Great idea. I buy the commercial ones but will try making my own again using your suggestions. I did make them several years ago but used commercial lard and they melted, we have mild winters here.
I do find the lamb lard to be harder, melts at a higher temp than the pork lard. But home-rendered pork lard should do well in winter, depending where winter is for you. I will have to check beef tallow and chicken fat; I don’t think any of these things will be hardy in summer. But, they won’t need it in summer. Wild or home-grown birds…
That is a great idea! I used to make these for birds but for some reason never thought about using them for Chickens.

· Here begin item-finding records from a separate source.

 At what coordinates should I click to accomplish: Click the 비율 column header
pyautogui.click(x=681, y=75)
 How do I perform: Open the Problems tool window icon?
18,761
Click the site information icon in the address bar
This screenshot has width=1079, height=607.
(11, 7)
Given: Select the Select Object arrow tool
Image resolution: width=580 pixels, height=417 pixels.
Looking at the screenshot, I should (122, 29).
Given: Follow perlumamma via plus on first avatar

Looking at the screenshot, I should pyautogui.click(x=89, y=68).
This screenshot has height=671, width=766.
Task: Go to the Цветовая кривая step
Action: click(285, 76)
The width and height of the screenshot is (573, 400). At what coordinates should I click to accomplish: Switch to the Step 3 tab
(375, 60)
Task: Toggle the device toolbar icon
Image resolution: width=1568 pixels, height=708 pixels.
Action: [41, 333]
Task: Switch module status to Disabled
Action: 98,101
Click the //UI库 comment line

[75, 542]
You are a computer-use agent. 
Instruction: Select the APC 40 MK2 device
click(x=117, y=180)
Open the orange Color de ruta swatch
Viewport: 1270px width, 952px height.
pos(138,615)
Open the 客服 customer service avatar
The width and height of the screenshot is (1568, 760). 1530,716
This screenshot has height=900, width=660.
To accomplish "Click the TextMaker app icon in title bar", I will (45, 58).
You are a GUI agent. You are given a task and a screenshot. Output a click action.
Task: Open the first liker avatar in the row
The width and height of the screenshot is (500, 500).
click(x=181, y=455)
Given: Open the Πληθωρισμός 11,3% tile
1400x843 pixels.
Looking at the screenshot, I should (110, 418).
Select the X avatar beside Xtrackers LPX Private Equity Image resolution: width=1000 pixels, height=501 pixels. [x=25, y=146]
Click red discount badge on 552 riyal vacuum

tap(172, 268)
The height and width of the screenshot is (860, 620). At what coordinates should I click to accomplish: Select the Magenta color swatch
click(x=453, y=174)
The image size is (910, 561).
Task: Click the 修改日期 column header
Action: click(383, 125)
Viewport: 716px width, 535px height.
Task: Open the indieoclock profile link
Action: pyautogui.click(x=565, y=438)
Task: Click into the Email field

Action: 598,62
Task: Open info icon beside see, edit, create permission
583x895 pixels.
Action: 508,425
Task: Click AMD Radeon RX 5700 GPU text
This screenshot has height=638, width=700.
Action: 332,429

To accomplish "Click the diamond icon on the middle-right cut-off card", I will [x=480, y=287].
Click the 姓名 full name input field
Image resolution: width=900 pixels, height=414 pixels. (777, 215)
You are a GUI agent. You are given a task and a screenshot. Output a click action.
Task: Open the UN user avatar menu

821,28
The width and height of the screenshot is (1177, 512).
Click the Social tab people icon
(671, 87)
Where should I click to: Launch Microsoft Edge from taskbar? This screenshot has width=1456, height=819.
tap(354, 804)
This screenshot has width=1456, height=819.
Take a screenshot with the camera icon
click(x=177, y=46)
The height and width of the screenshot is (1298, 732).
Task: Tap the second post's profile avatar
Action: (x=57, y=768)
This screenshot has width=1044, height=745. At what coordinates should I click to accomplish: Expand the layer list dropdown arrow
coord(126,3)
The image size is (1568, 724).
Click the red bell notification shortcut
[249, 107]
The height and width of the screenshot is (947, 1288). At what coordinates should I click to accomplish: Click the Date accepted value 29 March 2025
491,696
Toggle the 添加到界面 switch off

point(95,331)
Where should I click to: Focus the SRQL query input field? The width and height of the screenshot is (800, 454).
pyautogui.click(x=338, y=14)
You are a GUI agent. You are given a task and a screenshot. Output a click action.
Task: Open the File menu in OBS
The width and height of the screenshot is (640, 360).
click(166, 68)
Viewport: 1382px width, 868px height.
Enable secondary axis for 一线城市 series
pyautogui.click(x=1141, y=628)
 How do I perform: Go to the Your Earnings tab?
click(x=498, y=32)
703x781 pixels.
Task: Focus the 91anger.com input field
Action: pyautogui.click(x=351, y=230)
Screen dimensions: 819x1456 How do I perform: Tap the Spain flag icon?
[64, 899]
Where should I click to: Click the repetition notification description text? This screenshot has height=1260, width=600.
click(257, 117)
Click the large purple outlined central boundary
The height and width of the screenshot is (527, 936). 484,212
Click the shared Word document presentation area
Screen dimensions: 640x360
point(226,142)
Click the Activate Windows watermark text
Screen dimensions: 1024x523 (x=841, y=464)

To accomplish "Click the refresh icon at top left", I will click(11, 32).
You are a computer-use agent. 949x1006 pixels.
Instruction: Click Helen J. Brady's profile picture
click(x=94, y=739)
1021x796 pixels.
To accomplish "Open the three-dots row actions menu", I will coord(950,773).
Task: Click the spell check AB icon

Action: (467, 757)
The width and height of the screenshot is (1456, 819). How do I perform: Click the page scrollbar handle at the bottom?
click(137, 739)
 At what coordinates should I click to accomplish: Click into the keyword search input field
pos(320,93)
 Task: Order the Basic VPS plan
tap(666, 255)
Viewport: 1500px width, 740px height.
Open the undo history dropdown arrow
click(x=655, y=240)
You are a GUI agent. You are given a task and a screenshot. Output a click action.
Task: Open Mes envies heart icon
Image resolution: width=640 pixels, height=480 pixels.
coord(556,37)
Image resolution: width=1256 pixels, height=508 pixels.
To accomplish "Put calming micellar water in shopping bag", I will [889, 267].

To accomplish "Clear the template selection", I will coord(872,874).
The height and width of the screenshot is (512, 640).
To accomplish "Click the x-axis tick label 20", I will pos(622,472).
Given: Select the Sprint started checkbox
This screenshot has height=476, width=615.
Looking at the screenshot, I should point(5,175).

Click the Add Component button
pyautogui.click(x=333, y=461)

What I’ve done in the past is to scoop the cooling fat and seed into a cardboard half-gallon milk container; slicing it with the right kind of knife yields blocks small enough for the cages. Alas, those containers are harder to find these days.
That would work! I don’t tend to buy milk much unless I have a specific recipe for it… (I don’t like drinking it straight up, and no longer use it in coffee) but something to keep in mind! I remember back in CT there was a local brand I’d see that still sold in cartons. I’ll look for it.